El Tribunal Supremo vuelve a sorprendernos con su capacidad para regatear la ley, legalmente. Ya lo vimos cuando, al mando de Marchena, impidió la amnistía de la malversación a los del ‘procés’
En el momento de escribir este comentario ya sabemos la condena impuesta al fiscal general. El tribunal ya lo ha votado, sin conocer el texto de la motivación. Parece que tampoco es relevante que la opinión pública sepa los motivos de la condena. ...
Los hechos, objeto del debate en el juicio oral, los marcan las acusaciones. El novio de Ayuso y el Colegio de Abogados de Madrid acusaban de un delito de revelación de secretos de un particular, previsto y penado en el artículo 417.2 del código penal. Una asociación de fiscales, junto a otros colectivos ultrarreaccionarios, acusaban por ese mismo delito y por otros cuantos delitos más, hasta pedir una pena de prisión similar a la que corresponde a los violadores o los traficantes de droga dura.

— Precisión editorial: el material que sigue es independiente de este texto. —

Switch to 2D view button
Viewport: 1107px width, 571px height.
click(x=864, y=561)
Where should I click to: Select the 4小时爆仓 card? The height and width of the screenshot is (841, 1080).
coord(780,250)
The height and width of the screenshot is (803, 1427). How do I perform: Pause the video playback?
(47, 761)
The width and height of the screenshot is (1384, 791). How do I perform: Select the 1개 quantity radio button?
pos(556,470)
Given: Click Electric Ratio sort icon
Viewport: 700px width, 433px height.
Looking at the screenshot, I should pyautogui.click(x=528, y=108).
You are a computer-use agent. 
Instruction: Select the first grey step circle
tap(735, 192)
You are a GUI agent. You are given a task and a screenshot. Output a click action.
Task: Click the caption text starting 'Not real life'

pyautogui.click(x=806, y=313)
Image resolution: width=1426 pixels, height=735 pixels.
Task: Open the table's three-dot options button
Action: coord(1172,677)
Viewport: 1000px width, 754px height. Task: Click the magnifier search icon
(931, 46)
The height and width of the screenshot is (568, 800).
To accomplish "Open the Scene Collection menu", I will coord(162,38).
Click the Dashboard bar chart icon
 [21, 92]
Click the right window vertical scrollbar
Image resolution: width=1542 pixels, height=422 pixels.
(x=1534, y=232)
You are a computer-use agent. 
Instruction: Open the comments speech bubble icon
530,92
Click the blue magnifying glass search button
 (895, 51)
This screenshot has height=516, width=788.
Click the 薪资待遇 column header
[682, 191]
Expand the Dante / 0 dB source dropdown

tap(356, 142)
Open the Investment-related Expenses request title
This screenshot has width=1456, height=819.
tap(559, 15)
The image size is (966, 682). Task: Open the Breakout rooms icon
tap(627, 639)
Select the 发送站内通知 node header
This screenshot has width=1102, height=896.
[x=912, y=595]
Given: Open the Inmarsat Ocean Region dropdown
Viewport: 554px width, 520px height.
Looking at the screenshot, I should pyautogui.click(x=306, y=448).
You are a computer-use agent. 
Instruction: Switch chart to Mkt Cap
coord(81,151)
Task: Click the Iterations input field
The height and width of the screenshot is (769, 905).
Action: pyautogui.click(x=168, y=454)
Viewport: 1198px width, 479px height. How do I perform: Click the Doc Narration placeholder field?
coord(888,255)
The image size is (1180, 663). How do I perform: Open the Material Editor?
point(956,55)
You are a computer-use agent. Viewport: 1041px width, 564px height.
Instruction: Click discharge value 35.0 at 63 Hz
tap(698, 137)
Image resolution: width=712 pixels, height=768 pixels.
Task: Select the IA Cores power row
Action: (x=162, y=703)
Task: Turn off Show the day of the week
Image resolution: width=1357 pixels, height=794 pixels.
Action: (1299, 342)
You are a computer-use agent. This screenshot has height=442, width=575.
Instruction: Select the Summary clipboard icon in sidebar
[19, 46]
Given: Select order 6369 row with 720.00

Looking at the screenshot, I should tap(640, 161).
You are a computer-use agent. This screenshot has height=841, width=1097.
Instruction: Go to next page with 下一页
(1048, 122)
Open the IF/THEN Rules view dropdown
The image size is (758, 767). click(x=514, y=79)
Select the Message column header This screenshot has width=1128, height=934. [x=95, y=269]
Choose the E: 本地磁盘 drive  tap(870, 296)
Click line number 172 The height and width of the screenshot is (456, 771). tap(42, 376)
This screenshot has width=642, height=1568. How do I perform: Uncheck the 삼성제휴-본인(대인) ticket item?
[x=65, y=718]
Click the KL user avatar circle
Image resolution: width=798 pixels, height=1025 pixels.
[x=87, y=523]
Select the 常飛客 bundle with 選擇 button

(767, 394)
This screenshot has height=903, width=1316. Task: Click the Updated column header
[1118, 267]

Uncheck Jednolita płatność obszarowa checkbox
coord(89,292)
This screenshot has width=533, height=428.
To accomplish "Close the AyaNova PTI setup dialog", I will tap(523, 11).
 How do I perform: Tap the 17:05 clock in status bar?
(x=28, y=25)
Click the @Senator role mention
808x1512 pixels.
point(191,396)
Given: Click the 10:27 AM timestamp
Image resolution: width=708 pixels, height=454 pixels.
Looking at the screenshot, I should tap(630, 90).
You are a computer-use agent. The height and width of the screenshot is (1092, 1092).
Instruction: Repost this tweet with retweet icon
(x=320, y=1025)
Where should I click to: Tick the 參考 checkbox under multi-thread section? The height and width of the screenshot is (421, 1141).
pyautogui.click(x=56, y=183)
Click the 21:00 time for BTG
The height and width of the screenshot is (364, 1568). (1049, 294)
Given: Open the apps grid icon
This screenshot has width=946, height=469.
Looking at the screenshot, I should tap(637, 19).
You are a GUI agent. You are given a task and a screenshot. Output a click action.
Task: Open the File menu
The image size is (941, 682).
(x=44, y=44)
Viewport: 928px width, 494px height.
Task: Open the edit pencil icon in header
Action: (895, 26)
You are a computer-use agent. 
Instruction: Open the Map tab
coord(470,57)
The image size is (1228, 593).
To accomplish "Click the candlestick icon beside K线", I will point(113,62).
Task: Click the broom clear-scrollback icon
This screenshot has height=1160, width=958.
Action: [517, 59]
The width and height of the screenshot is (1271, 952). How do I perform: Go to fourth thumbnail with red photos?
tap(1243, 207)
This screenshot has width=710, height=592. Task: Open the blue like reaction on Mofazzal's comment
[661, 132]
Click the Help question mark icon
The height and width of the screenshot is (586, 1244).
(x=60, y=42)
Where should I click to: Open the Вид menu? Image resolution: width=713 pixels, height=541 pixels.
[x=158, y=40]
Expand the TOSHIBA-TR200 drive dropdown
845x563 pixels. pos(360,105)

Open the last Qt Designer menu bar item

Sobre esta pretensión acusatoria se practicaron las pruebas en el juicio oral, que lamentablemente el tribunal impidió que fuera televisado íntegramente y en directo. Pese a ello vimos la prueba testifical. Pudimos conocer las histriónicas declaraciones del novio de Ayuso. Conocimos la desfachatez embustera de Miguel Ángel Rodríguez “MÁR” y, coincidiendo con él, la suposición acusatoria sin fundamento de la UCO, y de una imprecisa fiscal hostil. Pudimos ver la única prueba veraz de que el fiscal no filtró nada, una auténtica lección de periodismo responsable, prueba fundamental escandalosamente desatendida. Todos los testimonios se refirieron, únicamente, a si el fiscal general filtró, o no, la confesión de su fraude fiscal hecha por el novio de Ayuso. Ese era el objeto del proceso, según el artículo 417.2 del código penal alegado por los acusadores.